(EXCERPT TO READ):
Segment Open
You may wonder how this could be considered anything but good for accessibility, but there’s serious debate over the role of overlays in discussions of how the web should be made more accessible. The implication — indeed, the fundamental pitch — of such a tool is that all that’s needed to make any website accessible is a single line of code. This leads to a couple of problems.
First, it’s questionable whether automated processes like accessiBe’s (and others aimed at developers, like Evinced and AudioEye) can actually catch and fix every accessibility problem. There are many that slip past even the best analysis and others that resist automated fixes. (The company offers a free assessment tool in case you’re curious what it would and wouldn’t catch at your website.)
AccessiBe CEO Shir Ekerling said that this concern has been ameliorated by recent improvements to the technology.
“AccessiBe scans and analyzes every website every day. We know, automatically, exactly what are the interactive elements of the site, where people click, put their mouse, or stay the longest,” he explained. “Combining this with probability algorithms we run (matching every site element to every site element of over 100,000 websites including an insane amount of artificial data), we are able to know exactly what each and every element of the site is and adjust it so it is accessible adhering to WCAG 2.1 level AA.” (The WCAG guidelines can be perused here.)
There have also been concerns that overlays can interfere with existing user-side accessibility methods, for example if someone has a browser or add-on that automatically captions images or reads out text a certain way. But Ekerling said accessiBe defers to user-side tools on these things. And it also works on mobile browsers, which many previous overlays didn’t.
There’s also the more philosophical question of whether, by having accessibility essentially something you can turn on and off, a site owner is maintaining a sort of “separate but equal access” to their content. That’s a big no-no in this field, like a restaurant having a separate dining room for people with wheelchairs rather than adding a ramp to the front door. Of course, since accessiBe doesn’t make a separate site or permanently modify the source code, it clearly isn’t that. But it’s equally clear that the base site isn’t built to be accessible — it just has a layer of accessibility spread over the top.
Segment Closed
(Dataset records)
Segment Open
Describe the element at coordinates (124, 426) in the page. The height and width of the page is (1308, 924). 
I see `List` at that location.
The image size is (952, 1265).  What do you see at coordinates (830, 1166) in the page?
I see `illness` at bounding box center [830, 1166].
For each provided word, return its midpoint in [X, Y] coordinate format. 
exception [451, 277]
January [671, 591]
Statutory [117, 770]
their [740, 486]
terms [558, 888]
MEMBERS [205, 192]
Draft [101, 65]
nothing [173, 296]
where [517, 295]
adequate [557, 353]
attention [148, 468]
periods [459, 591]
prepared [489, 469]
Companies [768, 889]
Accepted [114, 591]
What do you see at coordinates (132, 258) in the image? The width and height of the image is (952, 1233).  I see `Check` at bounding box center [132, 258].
Segment Closed
(TASKS TO PERFORM):
A: Condense the paragraph of the passage on accessibility overlays that begins "There have also been concerns that overlays can interfere" into a short bulleted list that retains its main facts.
B: Using the passage on accessibility overlays, decide whether each statement below agrees with it. Answer yes or no for each, and quote the deciding words of the passage.
(i) AccessiBe creates a separate version of a website for users with disabilities.
(ii) AccessiBe scans and analyzes every website daily.
(iii) Many earlier overlays did not function on mobile browsers.
C: Continue the passage on accessibility overlays, beginning immediately after its final sentence.

(ANSWER SECTION):
A:
- Overlays may conflict with accessibility tools on the user's side, such as browsers or add-ons that caption images or read text aloud.
- Ekerling stated that accessiBe defers to those user-side tools.
- AccessiBe also works on mobile browsers, which many earlier overlays did not.

B:
(i) No: "accessiBe doesn’t make a separate site or permanently modify the source code"
(ii) Yes: "AccessiBe scans and analyzes every website every day."
(iii) Yes: "it also works on mobile browsers, which many previous overlays didn’t."

C:
The company’s position is that their overlay provides everything needed for ADA compliance and WCAG best practices, and as such constitutes a complete solution for making a website accessible. Others contend that this is not the case and at any rate that developers should not be incentivized to ignore accessibility while building because they think a third-party service can provide it with one line of code.
AccessiBe is also working on a user-side version that isn’t reliant on a website including the widget, something that could potentially be very helpful to a lot of people. But it doesn’t exactly make the web more accessible at the fundamental level — that takes dedication by many independent actors and businesses. The recently hired Michael Hingson, “chief visionary officer,” acknowledges this, while also asserting the usefulness of well-done overlays.
The company has raised $28 million in the last year, all from K1 Investment Management. K1 initially invested $12 million last may, but more than doubled that commitment after an influx of customers in 2020 led to accessiBe tripling their ARR. Much of the cash will be used for further R&D and to consult and hire more people with disabilities for testing, feedback and development.
Every website should be accessible, that much everyone can agree on. But it’s a long, complicated and expensive road to get there. Tools like accessiBe may not be a permanent solution, but they can make a website more accessible tomorrow — and potentially less vulnerable to lawsuits alleging noncompliance with ADA rules — where deeper changes may take months or years to achieve.